Album Review: A. Swayze & The Ghosts – Paid Salvation


Paid Salvation




It was the arch punk himself John Lydon who described anger as an energy, and if that’s true then Andrew Swayze, frontman of the Hobart four-piece that bears his name, seems to have enough rage to power a small town, one which moves him to call the odds out on missed opportunities: ‘It really shits me off when bands have this pedestal…and they waste it by singing about stupid shit like going to the pub or having a smoke break at work.’

That said, if you come at globally successful fellow countrymen The Chats – almost certainly the unnamed targets of this beef – then you’d best have more in your locker than a bad attitude and a big mouth. The singer’s invective also heaps the pressure on Paid Salvation, a debut release that wisely froths with messages, not just trash-talk directed at people they might meet one day backstage at a festival.

As opener It’s Not Alright shows, this Tasmanian-born strand of punk owes much to the snarly, snotty movement’s first generation, chiefly The Ramones, New York Dolls and Antipodean standard bearers The Saints, but the words aren’t about Saturday night punches but young men respecting the word ‘no’ whenever they hear it. On Connect To Consume, it’s the turn of the by-now familiar dichotomy of being over exposed to/on social media to take a hammering but to their credit, despite the stand-up, 2D feel to the riffs and sneers, it doesn’t shrink from railing against their own audience.

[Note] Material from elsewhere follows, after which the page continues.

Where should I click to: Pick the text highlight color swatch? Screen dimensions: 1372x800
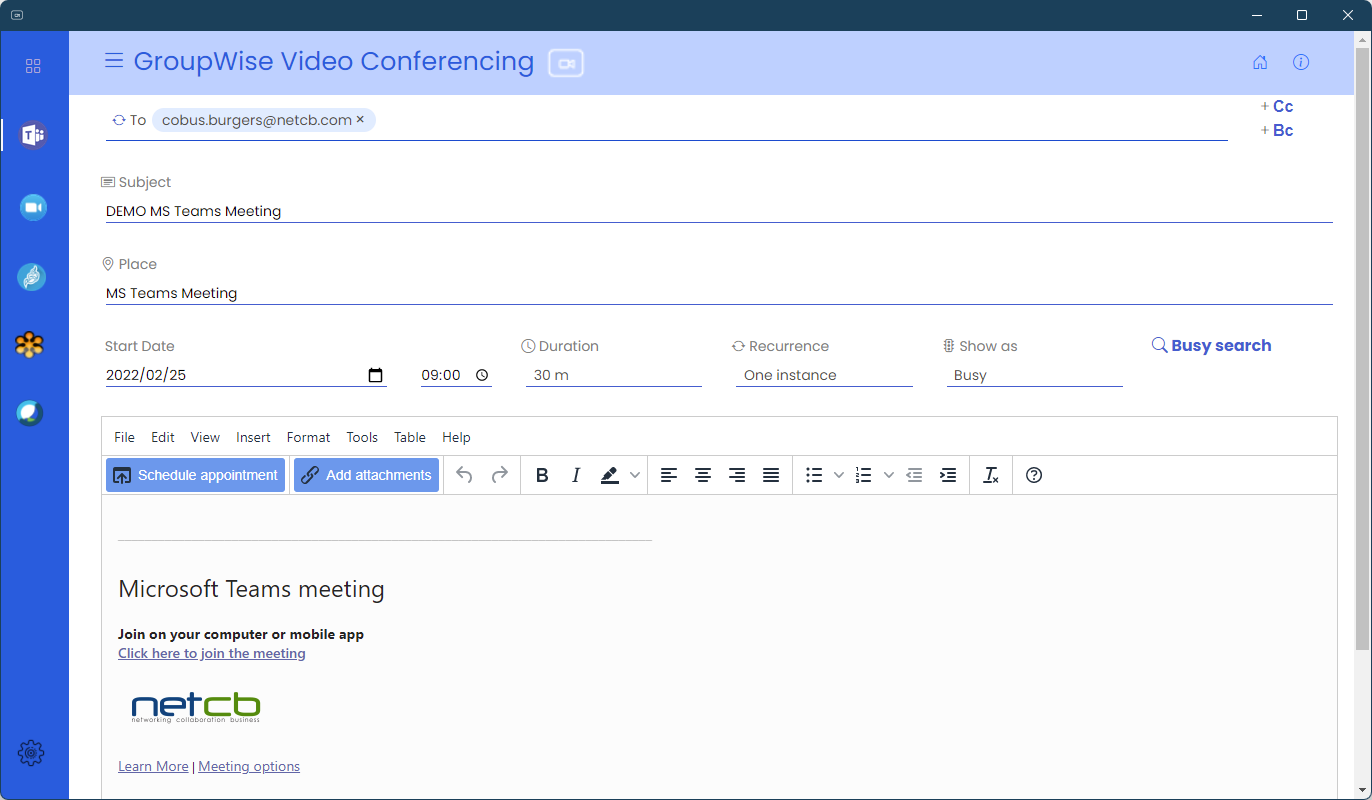[x=610, y=475]
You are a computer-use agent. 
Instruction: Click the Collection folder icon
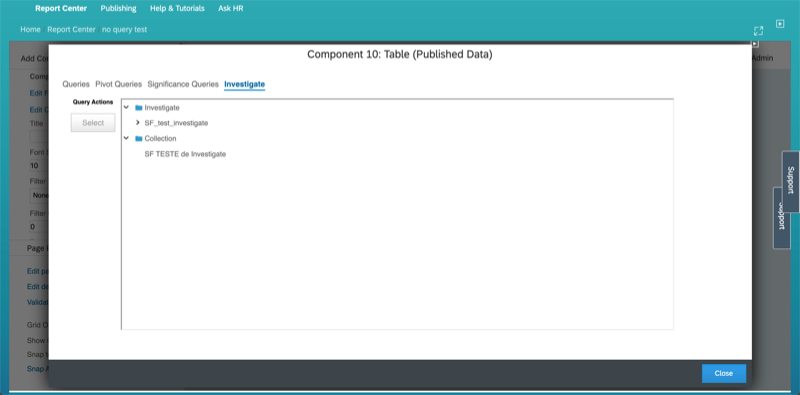(x=138, y=138)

There’s something oddly reassuring though about a character so committed to a bunch of ideas that the notion of self-sabotage is only part of the package. Swayze’s voice – atonal, piercing, loud – gives these tunes a weird kind of authority, so even when the slacker backline chips in on News, this is still the sound of a group with lack of compromise as their essence.

The jolts don’t stop, Beaches jaggedly elbowing its way into the climate war chamber, while Marigold relies on raw power, condemning the sort of herd mentality which was punk’s enemy even before the misfits and mongrels who flocked to it even knew the name.

As well as committing the sin of trying to make people think, a little buried but still there are musical tweaks as well. The title-track deals with the hypocrisy of buying redemption like something from a convenience store, but it trapezes over a drum machine for extra confrontation, while Cancer is the sort of outsider-disco Ohio mavericks Devo may once have considered worth bringing to the world, as close as the listener gets to jerkish danceability.

Andrew Swayze has a vision fashioned by a sense of duty to tell the world how wrong it is, whilst also being the embodiment of a life lived without guide rails.

Paid Salvation has the smarts but not the tunes, so if they don’t get their lights punched out first the quartet at least have one impudent leg up on someone else’s stage.